Sisters claim self-defense in Columbus city park shooting that killed one, wounded two
Cell phone recordings of a fatal shooting in a Columbus city park last year were entered into evidence Friday as two sisters charged with murder claimed the one who pulled the trigger acted in self-defense after being pepper-sprayed.
Defense attorneys for Ceonna Shikeria Turpin and Eurica Denise Turpin asked Judge Bobby Peters to rule their clients are immune from prosecution under Georgia law in the March 31 death of Mar’kayla Marshall, who pepper-sprayed Ceonna Turpin before the gunfire began.
Marshall, 17, was pronounced dead at Piedmont Columbus Regional, about 90 minutes after the shooting, authorities said. Two others wounded did not have life-threatening injuries, police said.
Ceonna Turpin claimed she shot Marshall to defend herself and other relatives who were with her at Primus King Park, 1321 Staunton Drive, after the pepper spray blinded her. Eleven shots from her Taurus 9-millimeter pistol could be heard on one of the videos.
Prosecutor Don Kelly said three hit Marshall and two wounded two women who were with Marshall.
“I was scared. I was panicking,” Ceonna Turpin testified Friday, saying Marshall showed up at the park with eight other people, and she feared they threatened her, her sister, her mother and a 2-year-old nephew.
She was represented by public defenders Marie Pardue and Bentley Adams IV, who cited Georgia law authorizing residents to use deadly force to defend themselves or others, or to prevent a “forcible felony.” Pardue said attacking someone with pepper spray constituted aggravated assault, a felony.

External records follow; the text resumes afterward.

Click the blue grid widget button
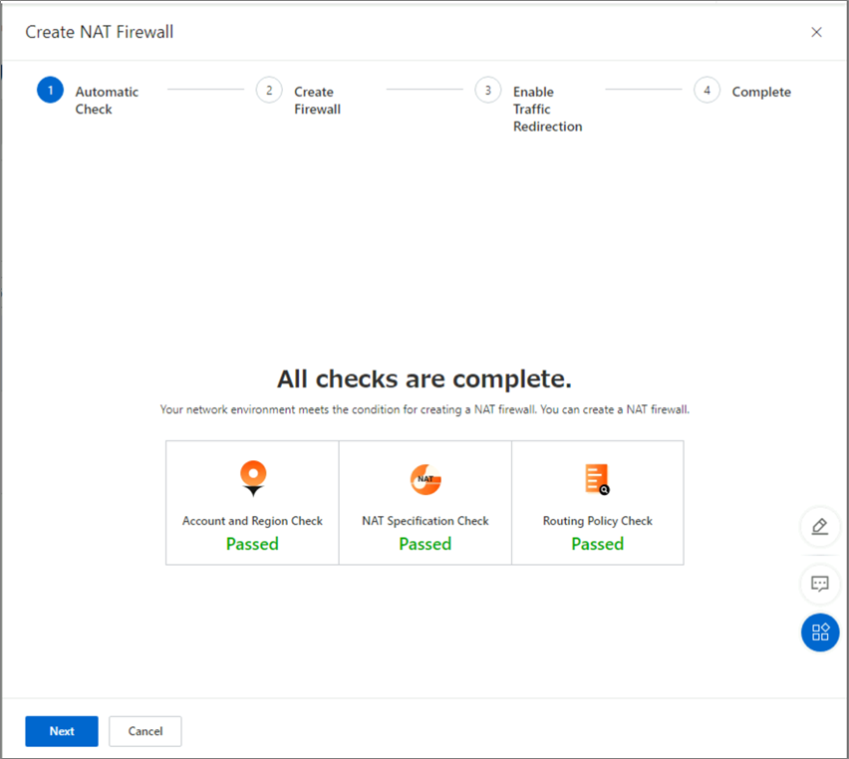 [x=820, y=633]
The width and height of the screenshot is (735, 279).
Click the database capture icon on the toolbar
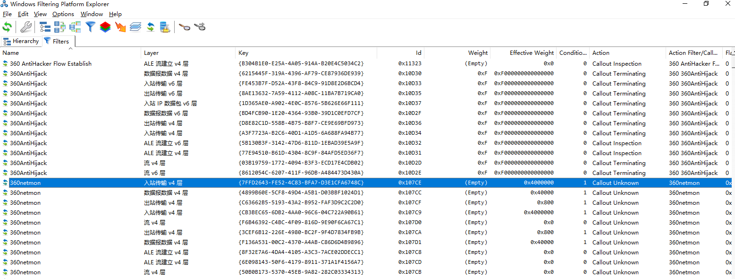[x=165, y=27]
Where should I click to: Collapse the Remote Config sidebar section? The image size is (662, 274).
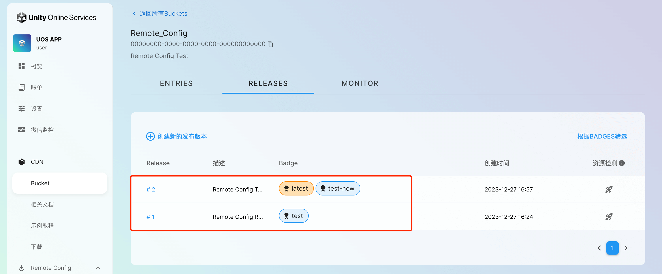[98, 268]
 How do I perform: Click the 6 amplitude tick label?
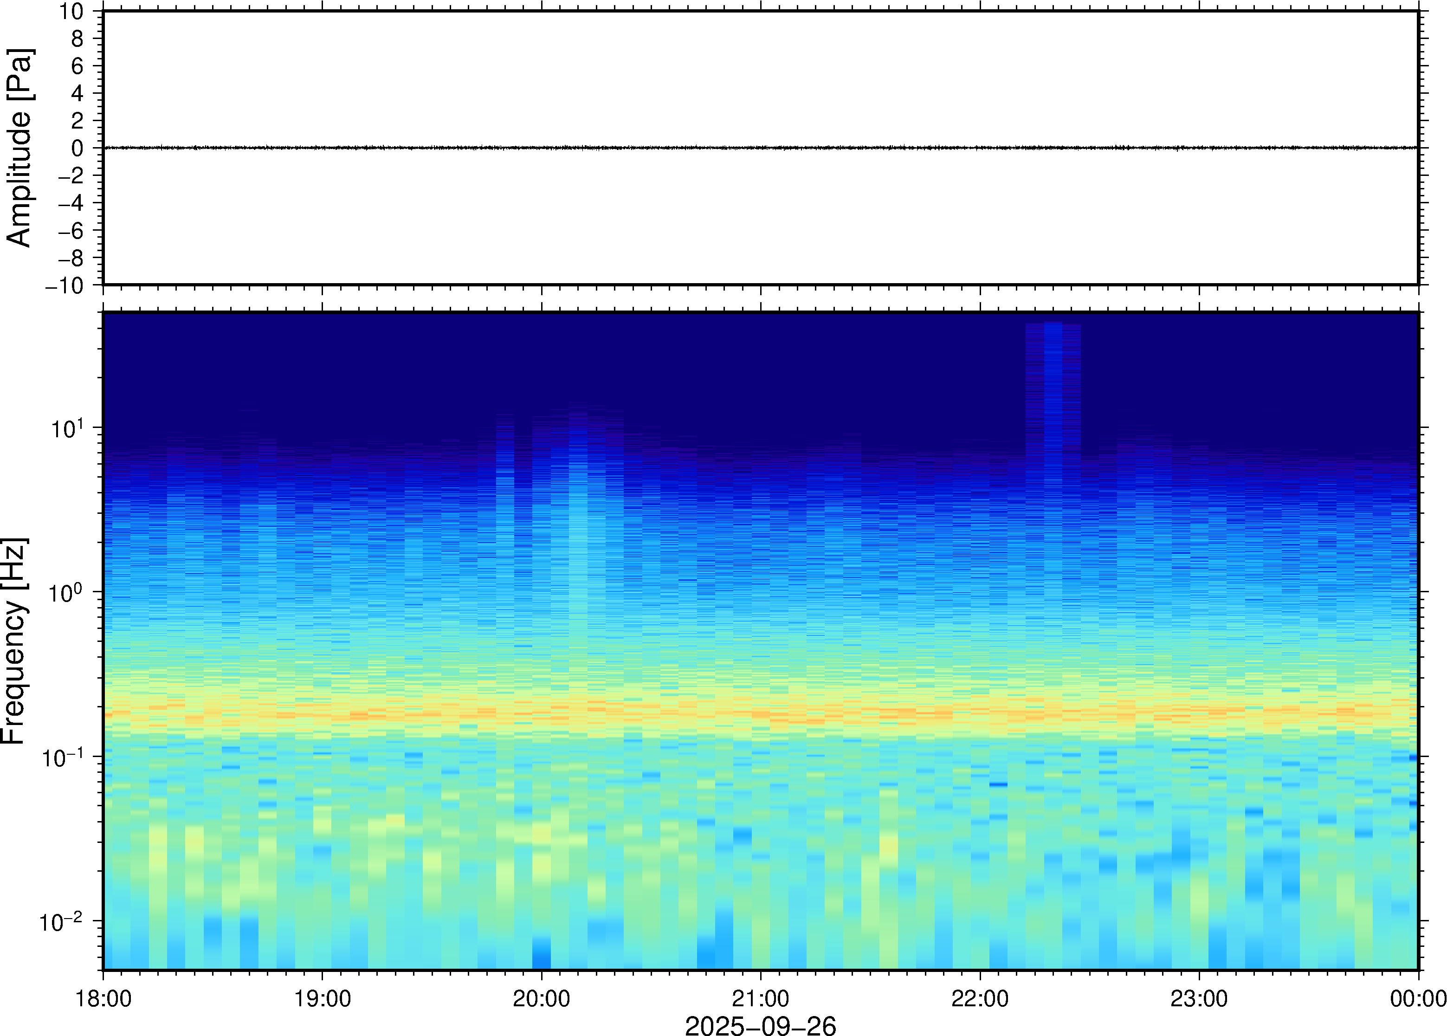[78, 66]
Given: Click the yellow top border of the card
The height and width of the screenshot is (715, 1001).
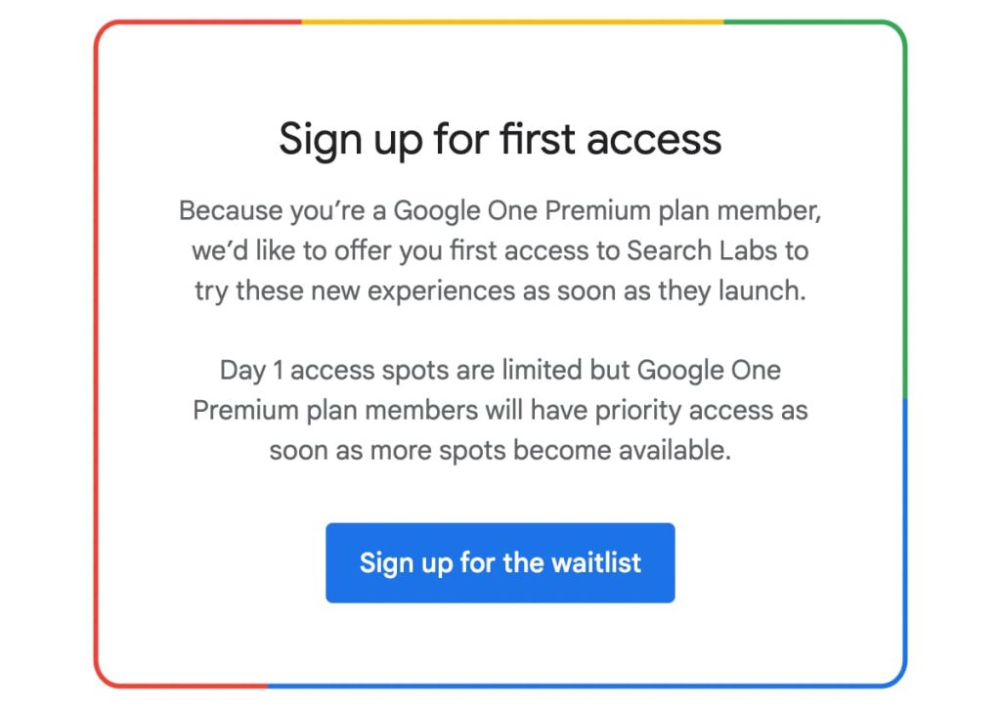Looking at the screenshot, I should tap(508, 22).
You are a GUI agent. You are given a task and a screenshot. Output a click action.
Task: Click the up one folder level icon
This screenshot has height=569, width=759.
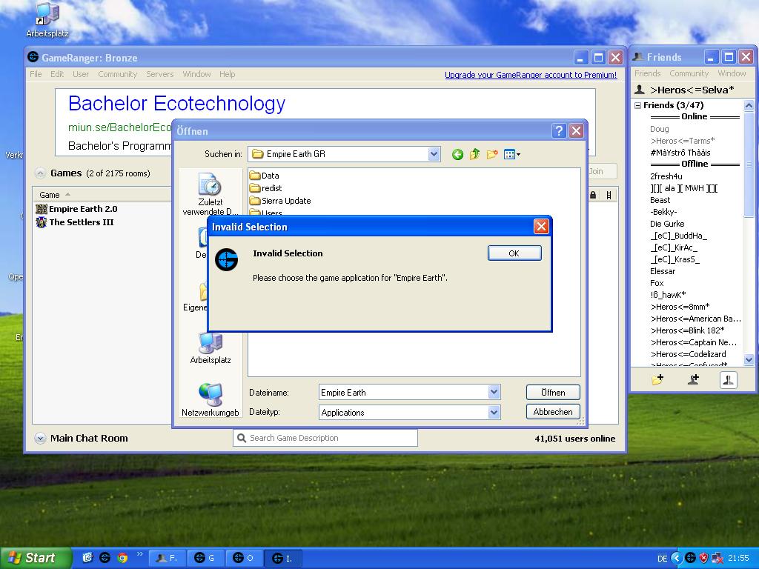coord(474,154)
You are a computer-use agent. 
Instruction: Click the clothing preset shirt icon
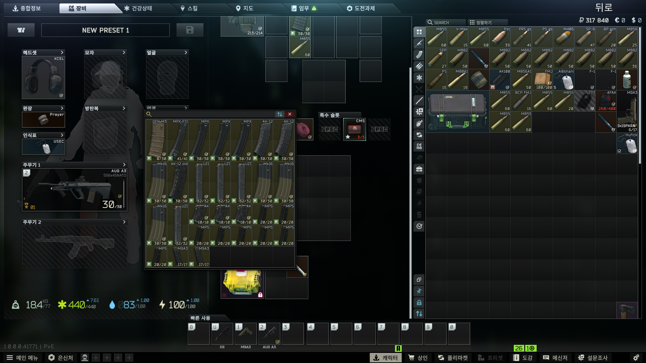click(x=21, y=30)
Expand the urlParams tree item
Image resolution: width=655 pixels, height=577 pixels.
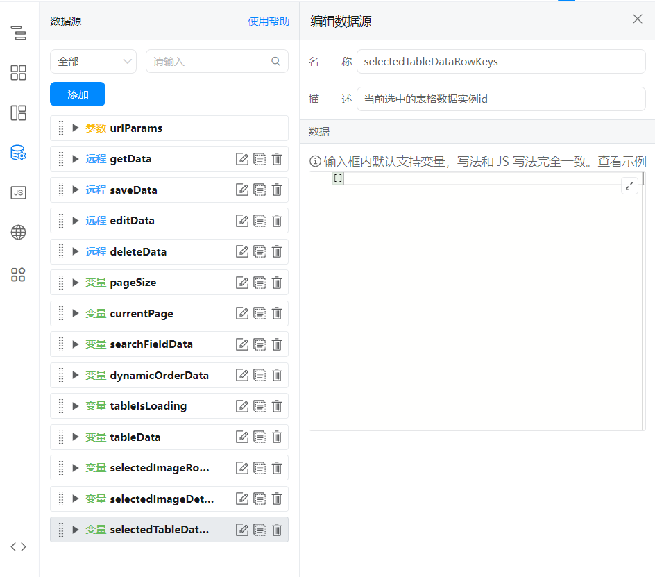pyautogui.click(x=76, y=128)
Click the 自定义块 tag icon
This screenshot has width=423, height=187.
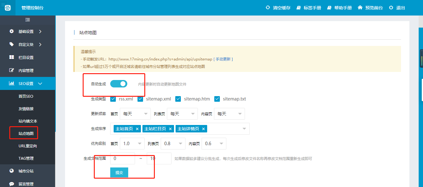point(12,44)
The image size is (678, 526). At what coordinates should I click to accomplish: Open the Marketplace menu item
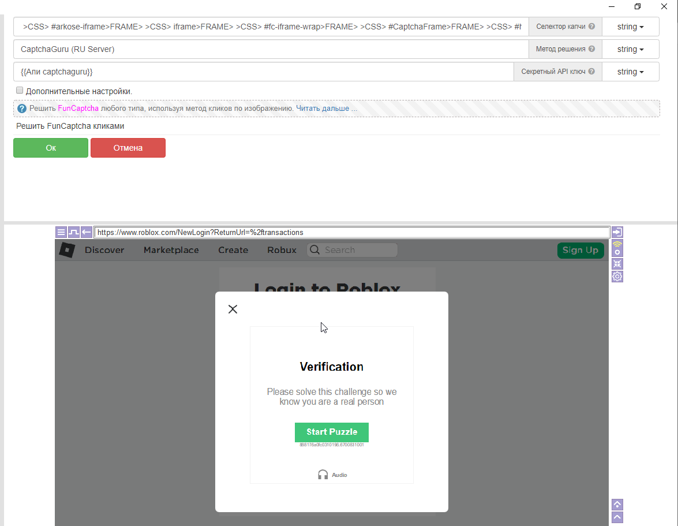coord(171,250)
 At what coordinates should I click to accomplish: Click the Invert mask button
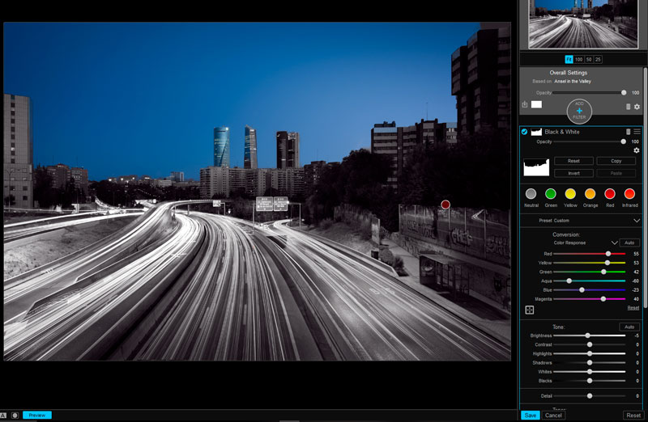pos(573,172)
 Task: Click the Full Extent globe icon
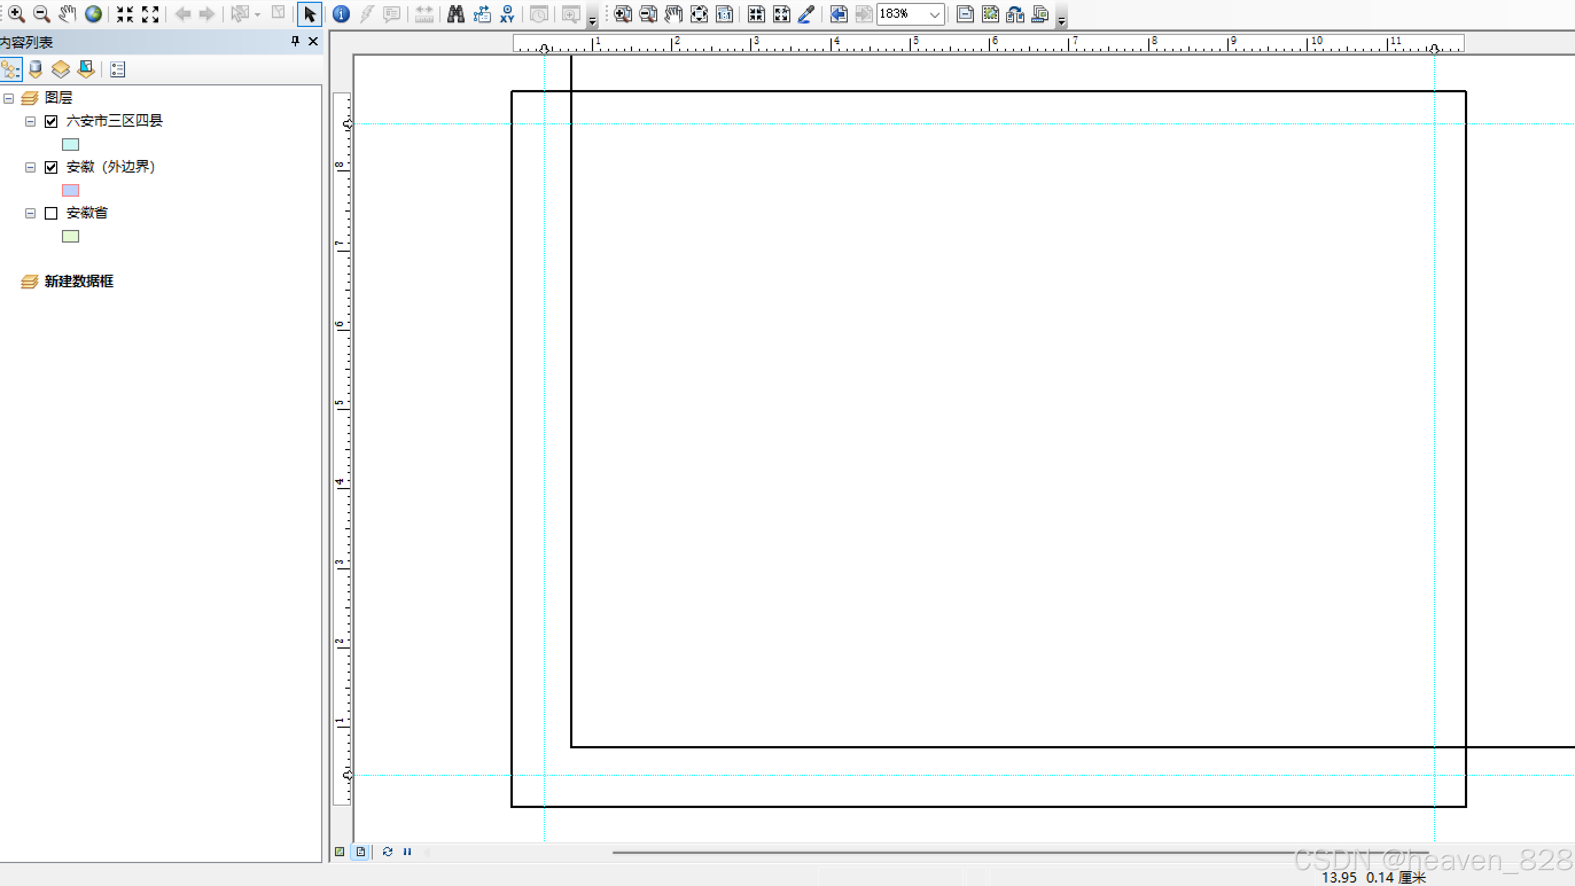click(93, 13)
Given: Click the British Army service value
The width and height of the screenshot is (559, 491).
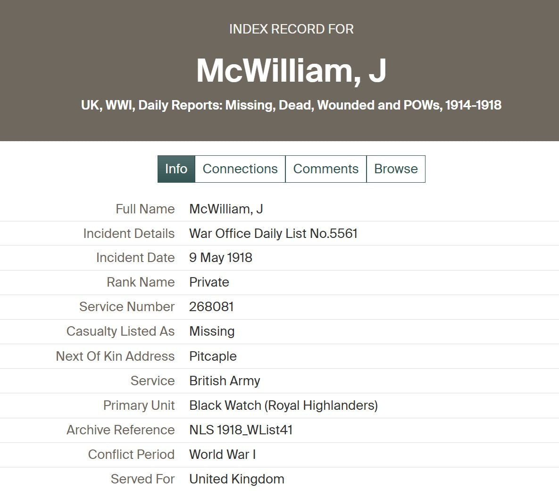Looking at the screenshot, I should [225, 381].
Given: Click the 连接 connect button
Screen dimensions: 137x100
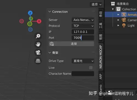Looking at the screenshot, I should click(71, 44).
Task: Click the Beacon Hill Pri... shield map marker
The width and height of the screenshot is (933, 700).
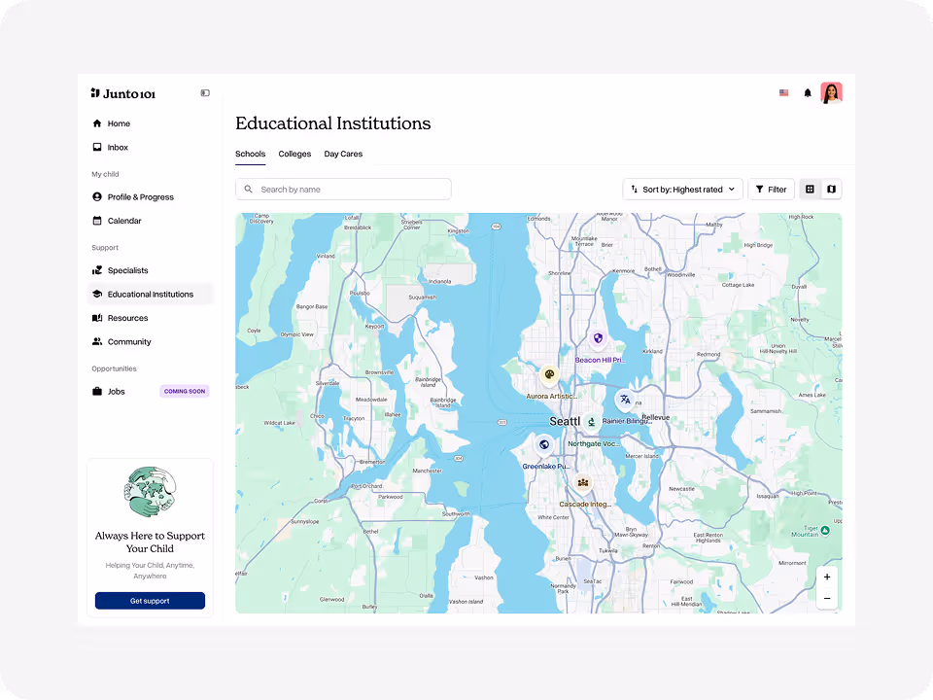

Defense attorney Anthony Johnson, representing Eurica Turpin, joined in the motion to dismiss the case based on self-defense.
Peters said he would rule on the motions Monday. The sisters are set for trial on Feb. 6. In addition to murder, each is charged with two counts of aggravated assault.
Peters did not indicate how he would rule, but at the conclusion of Friday’s hearing, he noted the self-defense law has exceptions for certain circumstances: It says a suspect is not entitled to that defense if he or she “was the aggressor or was engaged in a combat by agreement unless he withdraws from the encounter.”
Among the videos Kelly showed the judge were Facebook postings of Eurica Turpin taunting Marshall before the confrontation, saying, “We can shoot it out like I said,” and repeating, “Let’s do it.” She later remarked, “Fight it out or shoot it out. We’ll do it.”
Those taunts followed an earlier face-off with Marshall at a Farr Road apartments complex, where Marshall sped away as the sisters tried to fight her there. They agreed to meet at the park to settle the feud.
Ceonna Turpin said the dispute started when Marshall insulted the sister’s 73-year-old grandmother. “That was very disrespectful,” the defendant testified.
The Facebook postings showed Eurica Turpin repeatedly insulting Marshall’s deceased mother, laughing about her body being cremated and joking about how she died. Though she did not fire the gun, Eurica Turpin is charged because participated in it.
The Shooting
Ceonna Turpin said Marshall and three others were waiting in a car for her and her sister at the park, but did not get out until a second car pulled up with more people. Two people were recording on their cell phones. One video showed Marshall approach Ceonna Turpin and use the pepper spray as Turpin ducked away and started shooting. Marshall could be seen falling to the ground as someone in the car yelled “Go! Go!”
Just before the shots, a woman could be heard yelling, “Shoot her, Ce’Ce! Shoot her!” Kelly said that was Eurica Turpin.
After the shooting, Ceonna Turpin said she got rid of the gun, when home and washed her eyes out.
But then she got back on Facebook, posting another video that Kelly played in court: “I sent her where her mother’s at,” she said, threatening to do the same to witnesses.
Questioning her on the witness stand, Kelly asked whether she saw Marshall fall, and the other two women get hit.
“I couldn’t see,” she answered. “I didn’t know that they were down or anything.”
Kelly noted that she hit the people she had aimed for, despite claiming she couldn’t see.
“Her testimony is not believable, judge,” he told Peters, adding that she took “a stance” to aid her aim before pulling the trigger. “The shots don’t start until Ms. Marshall is running away,” he said, arguing the pepper spray was ineffectual.
“Those videos are pretty graphic,” Peters observed.
Ceonna Turpin was 16 years old, when she shot Marshall. Her sister was 19. Both are a year older, and each still is being held in the Muscogee County Jail.